== Provided records
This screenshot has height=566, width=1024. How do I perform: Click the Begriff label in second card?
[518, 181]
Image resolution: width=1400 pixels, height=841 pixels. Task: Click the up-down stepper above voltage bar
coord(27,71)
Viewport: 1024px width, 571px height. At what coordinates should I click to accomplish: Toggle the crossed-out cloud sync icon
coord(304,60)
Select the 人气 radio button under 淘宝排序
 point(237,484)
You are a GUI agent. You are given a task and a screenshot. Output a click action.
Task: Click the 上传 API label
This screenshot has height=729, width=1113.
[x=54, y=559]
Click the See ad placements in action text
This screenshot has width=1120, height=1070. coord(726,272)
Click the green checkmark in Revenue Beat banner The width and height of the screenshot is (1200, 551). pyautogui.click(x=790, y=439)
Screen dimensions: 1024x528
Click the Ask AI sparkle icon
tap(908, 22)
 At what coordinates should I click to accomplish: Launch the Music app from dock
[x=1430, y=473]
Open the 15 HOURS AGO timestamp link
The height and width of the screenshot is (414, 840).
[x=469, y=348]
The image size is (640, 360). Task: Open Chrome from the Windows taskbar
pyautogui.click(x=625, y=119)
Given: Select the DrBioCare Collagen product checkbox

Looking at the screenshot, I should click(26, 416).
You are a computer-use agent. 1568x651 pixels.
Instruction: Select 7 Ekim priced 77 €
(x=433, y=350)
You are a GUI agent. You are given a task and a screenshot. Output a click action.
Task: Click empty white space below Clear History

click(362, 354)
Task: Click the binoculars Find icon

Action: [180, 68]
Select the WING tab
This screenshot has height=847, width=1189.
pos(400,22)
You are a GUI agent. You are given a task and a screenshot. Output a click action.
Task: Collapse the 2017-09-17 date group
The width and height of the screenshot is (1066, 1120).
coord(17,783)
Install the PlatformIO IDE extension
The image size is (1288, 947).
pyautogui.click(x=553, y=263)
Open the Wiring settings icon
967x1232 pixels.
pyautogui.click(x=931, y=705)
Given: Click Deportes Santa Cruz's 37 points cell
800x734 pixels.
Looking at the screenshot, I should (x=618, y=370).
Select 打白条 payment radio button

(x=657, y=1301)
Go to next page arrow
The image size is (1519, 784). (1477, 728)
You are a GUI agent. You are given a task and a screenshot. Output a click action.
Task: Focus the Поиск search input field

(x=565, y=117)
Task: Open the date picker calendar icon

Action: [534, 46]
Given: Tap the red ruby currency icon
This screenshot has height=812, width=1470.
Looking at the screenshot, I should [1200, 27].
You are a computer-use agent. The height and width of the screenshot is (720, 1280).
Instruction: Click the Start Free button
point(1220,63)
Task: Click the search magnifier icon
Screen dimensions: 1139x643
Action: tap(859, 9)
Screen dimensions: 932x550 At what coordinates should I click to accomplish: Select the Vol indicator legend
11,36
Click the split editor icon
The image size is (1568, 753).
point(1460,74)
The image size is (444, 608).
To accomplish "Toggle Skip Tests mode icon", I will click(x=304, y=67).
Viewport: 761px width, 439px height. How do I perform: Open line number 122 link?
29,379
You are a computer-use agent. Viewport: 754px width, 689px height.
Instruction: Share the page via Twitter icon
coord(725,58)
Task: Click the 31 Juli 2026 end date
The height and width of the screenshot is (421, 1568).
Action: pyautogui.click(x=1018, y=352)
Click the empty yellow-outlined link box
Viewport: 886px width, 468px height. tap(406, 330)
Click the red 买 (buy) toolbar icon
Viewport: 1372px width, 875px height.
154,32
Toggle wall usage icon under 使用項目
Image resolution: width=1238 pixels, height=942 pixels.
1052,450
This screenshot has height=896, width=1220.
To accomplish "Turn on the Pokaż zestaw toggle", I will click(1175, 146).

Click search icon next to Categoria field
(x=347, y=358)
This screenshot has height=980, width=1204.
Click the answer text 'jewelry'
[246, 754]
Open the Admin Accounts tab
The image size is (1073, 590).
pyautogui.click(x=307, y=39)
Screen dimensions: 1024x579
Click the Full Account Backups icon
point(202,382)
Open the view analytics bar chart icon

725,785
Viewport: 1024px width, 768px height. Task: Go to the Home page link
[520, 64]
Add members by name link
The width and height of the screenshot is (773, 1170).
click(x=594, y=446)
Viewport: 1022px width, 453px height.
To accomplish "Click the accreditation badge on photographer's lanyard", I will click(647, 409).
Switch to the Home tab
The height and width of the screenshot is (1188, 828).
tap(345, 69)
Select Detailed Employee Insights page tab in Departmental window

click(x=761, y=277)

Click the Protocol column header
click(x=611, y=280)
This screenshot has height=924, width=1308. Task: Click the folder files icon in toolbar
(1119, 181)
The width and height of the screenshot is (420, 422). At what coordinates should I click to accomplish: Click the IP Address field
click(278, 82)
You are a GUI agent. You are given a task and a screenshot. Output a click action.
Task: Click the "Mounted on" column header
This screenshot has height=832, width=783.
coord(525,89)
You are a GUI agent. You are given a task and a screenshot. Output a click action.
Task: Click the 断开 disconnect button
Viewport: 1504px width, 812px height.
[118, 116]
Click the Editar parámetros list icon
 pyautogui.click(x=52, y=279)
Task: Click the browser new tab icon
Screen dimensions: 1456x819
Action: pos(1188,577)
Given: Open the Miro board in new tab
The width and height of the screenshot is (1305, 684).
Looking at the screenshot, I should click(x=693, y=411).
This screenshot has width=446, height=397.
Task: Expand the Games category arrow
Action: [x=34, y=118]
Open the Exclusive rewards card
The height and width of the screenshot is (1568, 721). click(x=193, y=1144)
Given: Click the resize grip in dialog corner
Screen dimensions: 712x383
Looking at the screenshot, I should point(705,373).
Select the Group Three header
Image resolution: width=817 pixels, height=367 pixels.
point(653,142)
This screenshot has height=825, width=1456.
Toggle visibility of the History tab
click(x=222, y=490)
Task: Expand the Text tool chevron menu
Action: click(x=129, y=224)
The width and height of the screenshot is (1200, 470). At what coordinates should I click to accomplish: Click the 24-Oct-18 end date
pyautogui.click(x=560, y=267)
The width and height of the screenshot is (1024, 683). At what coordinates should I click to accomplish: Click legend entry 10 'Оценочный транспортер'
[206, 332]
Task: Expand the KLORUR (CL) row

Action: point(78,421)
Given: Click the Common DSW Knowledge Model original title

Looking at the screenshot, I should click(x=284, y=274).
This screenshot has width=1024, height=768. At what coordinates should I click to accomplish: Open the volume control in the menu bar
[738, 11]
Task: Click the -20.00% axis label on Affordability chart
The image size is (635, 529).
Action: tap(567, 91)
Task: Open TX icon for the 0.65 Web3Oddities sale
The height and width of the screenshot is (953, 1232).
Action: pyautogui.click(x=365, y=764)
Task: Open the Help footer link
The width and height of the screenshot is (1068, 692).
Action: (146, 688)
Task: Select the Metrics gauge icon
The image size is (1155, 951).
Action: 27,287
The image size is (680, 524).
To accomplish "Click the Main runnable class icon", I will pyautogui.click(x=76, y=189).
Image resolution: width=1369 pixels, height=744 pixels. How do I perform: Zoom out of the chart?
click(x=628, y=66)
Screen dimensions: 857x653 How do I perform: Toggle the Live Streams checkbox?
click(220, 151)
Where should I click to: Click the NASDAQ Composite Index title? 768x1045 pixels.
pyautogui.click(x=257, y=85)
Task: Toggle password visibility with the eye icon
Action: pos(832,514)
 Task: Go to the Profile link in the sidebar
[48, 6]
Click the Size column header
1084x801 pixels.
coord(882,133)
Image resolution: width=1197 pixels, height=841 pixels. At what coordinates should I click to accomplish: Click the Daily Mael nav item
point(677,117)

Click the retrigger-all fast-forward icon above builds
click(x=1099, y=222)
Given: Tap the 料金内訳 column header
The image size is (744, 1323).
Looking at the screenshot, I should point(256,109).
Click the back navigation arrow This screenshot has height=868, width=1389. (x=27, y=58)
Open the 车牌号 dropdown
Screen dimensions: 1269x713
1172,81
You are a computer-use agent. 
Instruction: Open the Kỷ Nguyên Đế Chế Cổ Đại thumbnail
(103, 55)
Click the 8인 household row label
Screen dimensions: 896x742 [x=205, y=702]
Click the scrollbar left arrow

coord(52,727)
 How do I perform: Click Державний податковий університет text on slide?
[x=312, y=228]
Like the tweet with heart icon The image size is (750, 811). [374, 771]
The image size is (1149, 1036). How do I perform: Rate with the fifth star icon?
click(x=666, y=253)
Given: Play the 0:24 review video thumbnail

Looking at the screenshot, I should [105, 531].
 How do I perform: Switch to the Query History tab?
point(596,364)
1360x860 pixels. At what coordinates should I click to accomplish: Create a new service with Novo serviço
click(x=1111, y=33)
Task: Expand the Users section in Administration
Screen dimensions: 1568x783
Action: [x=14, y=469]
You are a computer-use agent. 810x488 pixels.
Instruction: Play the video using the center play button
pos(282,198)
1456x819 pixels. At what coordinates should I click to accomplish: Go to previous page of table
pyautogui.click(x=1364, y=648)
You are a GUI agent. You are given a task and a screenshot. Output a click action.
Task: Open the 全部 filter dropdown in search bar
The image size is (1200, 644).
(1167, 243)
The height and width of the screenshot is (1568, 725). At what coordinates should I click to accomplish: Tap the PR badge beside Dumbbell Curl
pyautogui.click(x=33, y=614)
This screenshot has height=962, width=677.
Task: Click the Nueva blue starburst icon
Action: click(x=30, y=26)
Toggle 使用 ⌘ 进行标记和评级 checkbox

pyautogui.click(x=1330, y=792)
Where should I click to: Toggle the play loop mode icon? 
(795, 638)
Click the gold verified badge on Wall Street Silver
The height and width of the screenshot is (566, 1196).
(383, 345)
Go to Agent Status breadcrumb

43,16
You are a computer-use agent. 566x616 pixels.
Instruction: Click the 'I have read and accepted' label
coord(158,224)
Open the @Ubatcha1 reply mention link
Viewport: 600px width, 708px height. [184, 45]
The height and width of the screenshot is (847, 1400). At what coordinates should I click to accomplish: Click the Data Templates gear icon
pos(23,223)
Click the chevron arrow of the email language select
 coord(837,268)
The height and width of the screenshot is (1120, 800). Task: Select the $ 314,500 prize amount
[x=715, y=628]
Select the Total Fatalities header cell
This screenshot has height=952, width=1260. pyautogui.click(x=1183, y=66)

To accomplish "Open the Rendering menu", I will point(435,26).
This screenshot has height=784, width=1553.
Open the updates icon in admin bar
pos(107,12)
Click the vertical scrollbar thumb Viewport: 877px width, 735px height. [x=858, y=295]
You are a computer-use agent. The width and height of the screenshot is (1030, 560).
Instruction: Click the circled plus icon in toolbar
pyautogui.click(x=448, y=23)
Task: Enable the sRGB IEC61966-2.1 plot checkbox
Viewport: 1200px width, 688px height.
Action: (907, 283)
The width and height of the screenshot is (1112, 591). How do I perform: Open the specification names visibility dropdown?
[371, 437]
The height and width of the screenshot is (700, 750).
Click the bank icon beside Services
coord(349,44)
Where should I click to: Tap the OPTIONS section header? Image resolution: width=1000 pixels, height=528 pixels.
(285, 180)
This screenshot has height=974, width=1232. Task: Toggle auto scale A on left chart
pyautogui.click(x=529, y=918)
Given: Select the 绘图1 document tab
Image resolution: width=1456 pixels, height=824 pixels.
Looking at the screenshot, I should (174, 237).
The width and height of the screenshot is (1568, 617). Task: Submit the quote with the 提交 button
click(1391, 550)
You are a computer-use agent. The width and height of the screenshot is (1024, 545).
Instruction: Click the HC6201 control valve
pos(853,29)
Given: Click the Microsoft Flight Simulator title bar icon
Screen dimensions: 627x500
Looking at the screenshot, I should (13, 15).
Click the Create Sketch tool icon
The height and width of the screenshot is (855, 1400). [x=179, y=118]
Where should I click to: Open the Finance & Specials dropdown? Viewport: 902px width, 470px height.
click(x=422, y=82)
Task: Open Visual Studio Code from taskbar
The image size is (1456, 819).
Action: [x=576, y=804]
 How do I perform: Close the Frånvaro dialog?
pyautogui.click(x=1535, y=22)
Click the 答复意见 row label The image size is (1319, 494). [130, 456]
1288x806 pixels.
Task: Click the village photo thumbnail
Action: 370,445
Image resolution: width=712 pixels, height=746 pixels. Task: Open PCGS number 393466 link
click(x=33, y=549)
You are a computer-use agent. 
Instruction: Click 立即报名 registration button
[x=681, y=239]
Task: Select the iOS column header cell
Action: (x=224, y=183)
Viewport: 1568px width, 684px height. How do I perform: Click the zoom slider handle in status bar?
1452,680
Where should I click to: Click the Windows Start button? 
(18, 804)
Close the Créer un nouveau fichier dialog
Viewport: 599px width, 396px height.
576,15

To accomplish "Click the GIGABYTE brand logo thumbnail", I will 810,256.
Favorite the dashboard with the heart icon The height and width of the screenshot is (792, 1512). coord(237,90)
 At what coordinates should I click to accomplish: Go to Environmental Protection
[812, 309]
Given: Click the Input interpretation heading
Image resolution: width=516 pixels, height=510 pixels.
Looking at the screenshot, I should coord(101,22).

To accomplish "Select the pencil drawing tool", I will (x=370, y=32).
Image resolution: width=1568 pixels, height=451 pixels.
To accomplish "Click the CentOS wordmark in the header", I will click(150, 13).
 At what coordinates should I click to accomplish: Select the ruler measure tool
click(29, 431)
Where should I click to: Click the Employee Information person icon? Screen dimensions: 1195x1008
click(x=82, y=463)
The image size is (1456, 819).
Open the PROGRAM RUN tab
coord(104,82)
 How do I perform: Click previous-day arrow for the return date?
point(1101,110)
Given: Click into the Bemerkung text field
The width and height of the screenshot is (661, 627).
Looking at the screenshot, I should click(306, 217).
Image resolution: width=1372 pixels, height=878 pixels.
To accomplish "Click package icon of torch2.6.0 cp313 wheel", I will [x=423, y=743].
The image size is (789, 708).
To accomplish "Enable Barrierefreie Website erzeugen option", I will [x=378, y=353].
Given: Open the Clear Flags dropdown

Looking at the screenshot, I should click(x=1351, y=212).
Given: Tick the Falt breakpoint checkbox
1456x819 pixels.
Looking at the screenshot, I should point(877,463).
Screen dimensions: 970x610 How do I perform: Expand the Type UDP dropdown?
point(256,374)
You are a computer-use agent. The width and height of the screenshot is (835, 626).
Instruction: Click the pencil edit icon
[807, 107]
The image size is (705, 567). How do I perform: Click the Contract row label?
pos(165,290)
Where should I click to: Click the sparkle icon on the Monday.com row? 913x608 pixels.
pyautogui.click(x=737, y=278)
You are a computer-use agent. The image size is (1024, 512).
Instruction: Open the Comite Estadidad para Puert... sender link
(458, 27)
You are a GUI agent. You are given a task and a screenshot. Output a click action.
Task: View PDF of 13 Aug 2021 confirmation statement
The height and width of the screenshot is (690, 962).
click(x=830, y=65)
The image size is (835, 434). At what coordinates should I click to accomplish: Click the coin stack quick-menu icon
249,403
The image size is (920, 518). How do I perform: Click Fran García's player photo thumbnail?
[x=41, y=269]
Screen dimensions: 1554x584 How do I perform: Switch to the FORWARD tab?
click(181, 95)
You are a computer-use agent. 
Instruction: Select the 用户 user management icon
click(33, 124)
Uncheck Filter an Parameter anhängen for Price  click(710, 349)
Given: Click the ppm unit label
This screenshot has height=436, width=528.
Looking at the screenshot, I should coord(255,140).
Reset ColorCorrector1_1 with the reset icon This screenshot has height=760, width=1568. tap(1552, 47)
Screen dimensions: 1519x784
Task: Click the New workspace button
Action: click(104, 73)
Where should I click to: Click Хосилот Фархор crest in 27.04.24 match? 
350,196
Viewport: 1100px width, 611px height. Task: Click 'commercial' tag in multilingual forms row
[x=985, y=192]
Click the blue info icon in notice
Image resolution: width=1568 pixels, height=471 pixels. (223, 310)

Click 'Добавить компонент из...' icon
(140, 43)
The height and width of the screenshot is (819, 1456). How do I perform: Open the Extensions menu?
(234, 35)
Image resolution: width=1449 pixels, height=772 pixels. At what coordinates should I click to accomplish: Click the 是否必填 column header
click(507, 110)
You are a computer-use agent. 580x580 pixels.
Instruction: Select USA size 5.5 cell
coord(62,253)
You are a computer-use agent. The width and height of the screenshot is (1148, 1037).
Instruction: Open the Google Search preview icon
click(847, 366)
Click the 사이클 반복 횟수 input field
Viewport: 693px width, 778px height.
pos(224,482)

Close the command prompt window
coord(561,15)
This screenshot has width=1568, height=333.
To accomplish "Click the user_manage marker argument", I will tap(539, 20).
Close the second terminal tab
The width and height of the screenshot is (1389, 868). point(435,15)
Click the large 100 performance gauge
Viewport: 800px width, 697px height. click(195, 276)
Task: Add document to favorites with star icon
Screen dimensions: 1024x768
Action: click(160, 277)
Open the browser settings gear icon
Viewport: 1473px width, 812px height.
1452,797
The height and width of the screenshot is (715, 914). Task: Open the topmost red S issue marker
====
▸ **What is needed**: Rewrite the listing from the line with "Close the command prompt window" up to and including the line with "will tap(539, 20).", renaming "command prompt" to "terminal" and leaving everything else unchanged.

▸ **Task result**:
Close the terminal window
coord(561,15)
This screenshot has width=1568, height=333.
To accomplish "Click the user_manage marker argument", I will tap(539, 20).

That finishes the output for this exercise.